The leaders of the main religions in France on Wednesday called for more security at places of worship following the murder of a priest in Normandy on Tuesday.
Representatives of the Jewish, Christian, Muslim and Buddhist faiths spoke after meeting French President François Hollande. Fr. Jacques Hamel was killed while conducting morning mass in his church. Tuesday's attack took place in a Catholic church in a suburb of the Norman capital Rouen. The church of Saint-Etienne-Du Rouvreay was the first Christian house of worship to be attacked in France. A previous terrorist plot against a church in the Paris area was foiled.
One of the two men who attacked Fr. Hamel was wearing an electronic surveillance tag, which was temporarily turned off under his probation conditions. The killing came 12 days after the terrorist attack in Nice, in which 84 people died.
"We are urging the government to take the necessary measures to provide citizens protection and security,” said a joint statement issued by France’s Chief Rabbi Rabbi Korsia and Joel Mergüi, president of the Consistoire, the organization that administers most synagogues and Jewish schools in France.
"We may not have the authority to say which forces should go where, but we’re not blind,” said the chief rabbi’s adviser Yael Hirschhorn. “Attacks have been multiplying and like every citizen we believe there must be a way to do a better job on security."
The Jewish umbrella group CRIF said on Tuesday the attack showed terrorists are multiplying their targets. "This attack is a new phase of terrorist expansion."
Muslim leader Dalil Boubakeur, the rector of the Great Mosque of Paris, said the leaders "deeply desire that our places of worship are the subject of greater [security] focus, a sustained focus", as even "the most humble place of worship" could be subject to an attack.
Boubakeur expressed "profound sorrow" on behalf of French Muslims at the attack, which he described as a "blasphemous sacrilege".
The archbishop of Paris, Cardinal André Vingt-Trois, praised the harmonious relations between France's religions. "We must not let ourselves get pulled in to Daesh's political games," he said, referring to the self-styled Islamic State group (IS), saying it wanted "to set children of the same family against each other".
The French prosecutor identified one of the attackers as Adel Kermiche, a 19-year-old who grew up in the town and tried to travel to Syria twice last year using family members' identity documents. He was detained outside France, sent home, handed preliminary terrorism charges and wore a tracking bracelet.
The identity of the second attacker has not been made public. Police combing the area after the attack detained a 16 year-old whom prosecutor Francois Molins said was the younger brother of a young man who traveled to the Syria-Iraq zone of the Islamic State group — carrying the ID of Kermiche.
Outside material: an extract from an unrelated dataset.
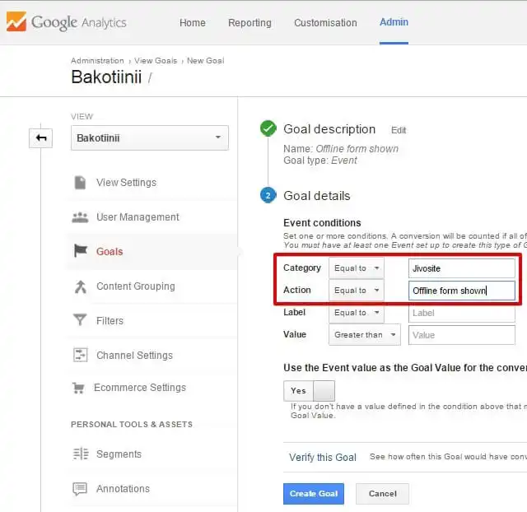Screen dimensions: 527x512
Task: Click the Google Analytics logo icon
Action: tap(16, 22)
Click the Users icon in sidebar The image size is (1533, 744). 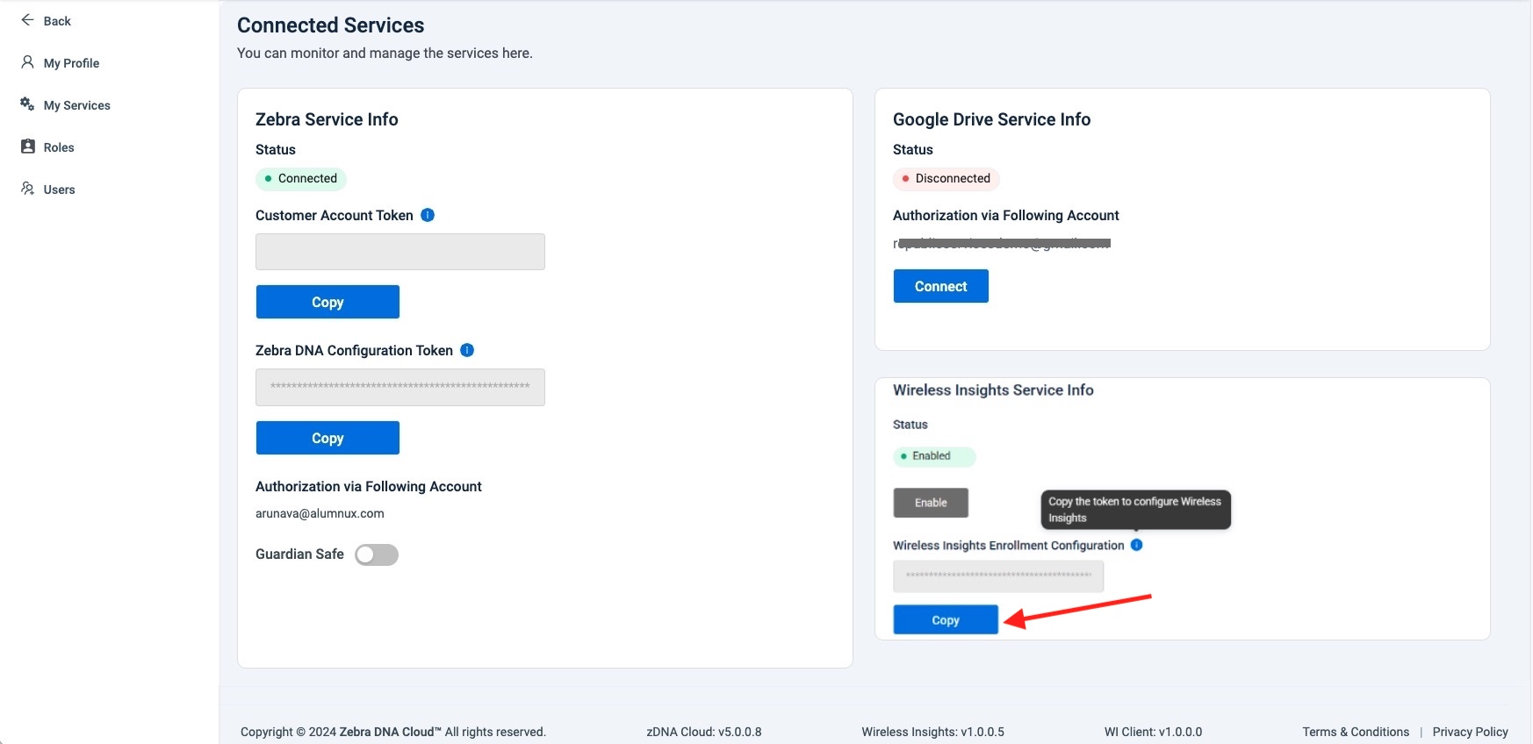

Meanwhile, the leader of the main French opposition party, former President Nicolas Sarkozy, has called for the detention or electronic tagging of all suspected Islamist militants, even if they have committed no offense. France's internal security service has confidential "S files" on some 10,500 suspected or aspiring jihadists.
Interior Minister Bernard Cazeneuve rejected Sarkozy's proposal, saying that to jail them would be unconstitutional and in any case could be counterproductive. "What has enabled France to break up a large number of terrorist networks is keeping these people under 'S file' surveillance, which allows intelligence services to work without these individuals being aware," he said on 'Europe 1' radio.